# Login wie realisieren?



## Deadalus (17. Sep 2009)

Hallo,

ich entwickle gerade eine WebAnwendung auf JEE5-Basis. 
Dabei setze ich Frameworks wie JSF (mit RIchFaces), Hibernate (im ejb Container) ein.

Ich bin mir allerdings noch nicht sicher, wie ich die Login Funktion realisieren soll.

Rahmenbedingungen: 

Es wird mehrere (15 - 20) verschiedene Rollen geben, die jeweils andere Berechtigungen haben werden. 

Ein nicht eingeloggter Nutzer darf keinen Zugriff auf das System haben. (Also keinen Gast Zugang)

Die Berechtigung wirkt sich auf die Darstellung der Webseite und den Datenzugriff aus

Meine Fragen:

Gibt es für so etwas Lösungen im OpenSource Bereich? 

Muss ich die Funktionalität selbst implementieren?

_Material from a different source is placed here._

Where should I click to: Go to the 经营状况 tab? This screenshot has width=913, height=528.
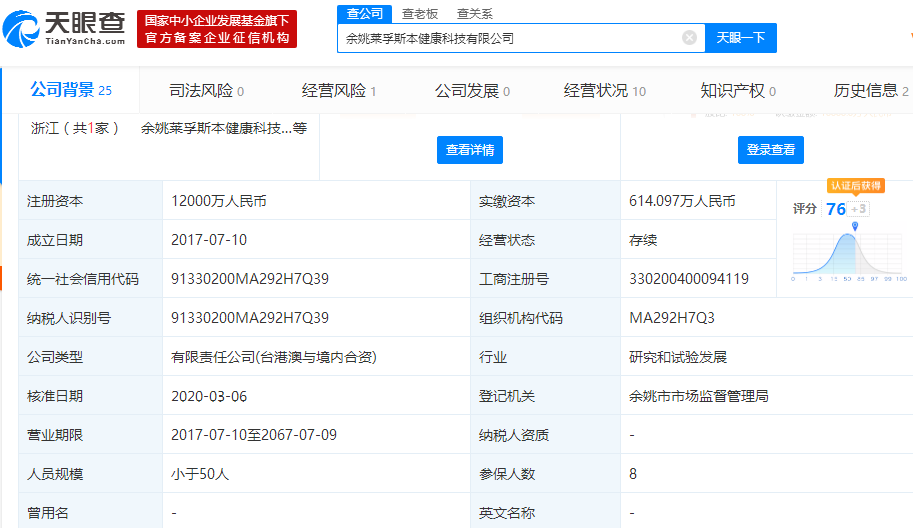pos(604,91)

Bietet die JEE von Haus aus eine Lösung?

Wären Portlets eine Möglichkeit?

Ich wäre für jede Hilfe sehr dankbar.


----------



## maki (17. Sep 2009)

Suche mal nach JAAS und Container Managed Security, die meisten modernen JSF Komponeneten bieten die Möglichkeit, einzustellen für welche Rollen sie sichtbar sind.


----------



## SlaterB (17. Sep 2009)

Arc wäre ansonsten der Fachbegriff, wie bei Graphics: drawArc()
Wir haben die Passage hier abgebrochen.